Never forget what the Pumpkin Spice Latte has done to fall. Starbucks’s PSL captained the S.S. Pumpkin and that ship isn’t sailing away anytime soon. Aside from the PSL, the pumpkin flavor has made its way into every grocery store shelf, cheap vodka and worst of all, the hearts of millions of Americans. The company has transformed fall from a season about watching football and pretending to care about foliage, to a season about consuming artificial “pumpkin” flavor. Nothing even tastes like pumpkin: it’s all cinnamon, and it’s all a lie. If action isn’t taken soon, Starbucks will ruin the Christmas season, like it has ruined autumn, with its new Fruit Cake Latte. The Starbucks red cup campaign has already invaded social media.

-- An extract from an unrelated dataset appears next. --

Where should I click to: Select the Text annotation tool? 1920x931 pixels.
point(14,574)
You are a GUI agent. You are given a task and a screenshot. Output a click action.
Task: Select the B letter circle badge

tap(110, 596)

It’s a way for people to express that it’s Christmas season, and that they’re enjoying it with a freakin’ Gingerbread Latte. With all the winter symbols, the red cup can’t be the primary way that people enjoy the season. Just like relying on red solo cups to enjoy college, focusing your holiday cheer on the Starbucks red cup is a superficial way to experience winter. It’s ridiculous to let a piece of cardboard become a cultural icon. A current social media contest run by Starbucks encourages people to post a picture of their red cup that celebrates its “beauty and magic.” Beauty and magic? For a disposable coffee cup that contains an overpriced drink? It’s possible to see God in all things, sure, but trying to encapsulate the meaning of a season into a cup? That makes the time of year as cheap and disposable as the red cup itself. No one should suffer through burnt Dean’s Beans, and no one can tell you how to spend your money, but no self

respecting person would ever actively #redcup. Instagramming a picture of a red cup demonstrates one’s willingness to be a corporate pawn. It’s surrender of your soul as free advertising for the company. The hashtag doesn’t portray a superior “bougie” status, it suggests the level of ignorance that is necessary to pay five dollars for foamy syrup and milk. It’s difficult for people to speak out against the seasonal drink crisis that’s happening. People get defensive and call out “Pumpkin Spice Grinch” or “Peppermint Mocha Scrooge.” They claim that if you don’t like a Caramel Brulée Latte, then your soul must be as black as you like your coffee. But it’s this fear of criticism that has appeased the coffee giant into conquering all of the holiday season. People should be allowed to speak out against seasonal drinks. If we can’t, then all of the other aspects of the holiday season will drown in a sugary sea of peppermint extract and latte foam. November and December are about snow, overplaying “All I Want for Christmas is You” and spending time with loved ones. Binge drinking peppermint mochas or eggnog lattes extracts the true sweetness from the seasons. Just like the flavors within the red cup, they are artificial means to enjoy winter and fall. I don’t want a lot for Christmas, but there is just one thing I need: people need to calm down with the PSLs and red cups. Let’s take back the holiday season before the Starbucks mermaid replaces Santa Claus and starts leaving lattes under the Christmas tree. If you do choose to drink from a red cup this holiday season, please do so responsibly.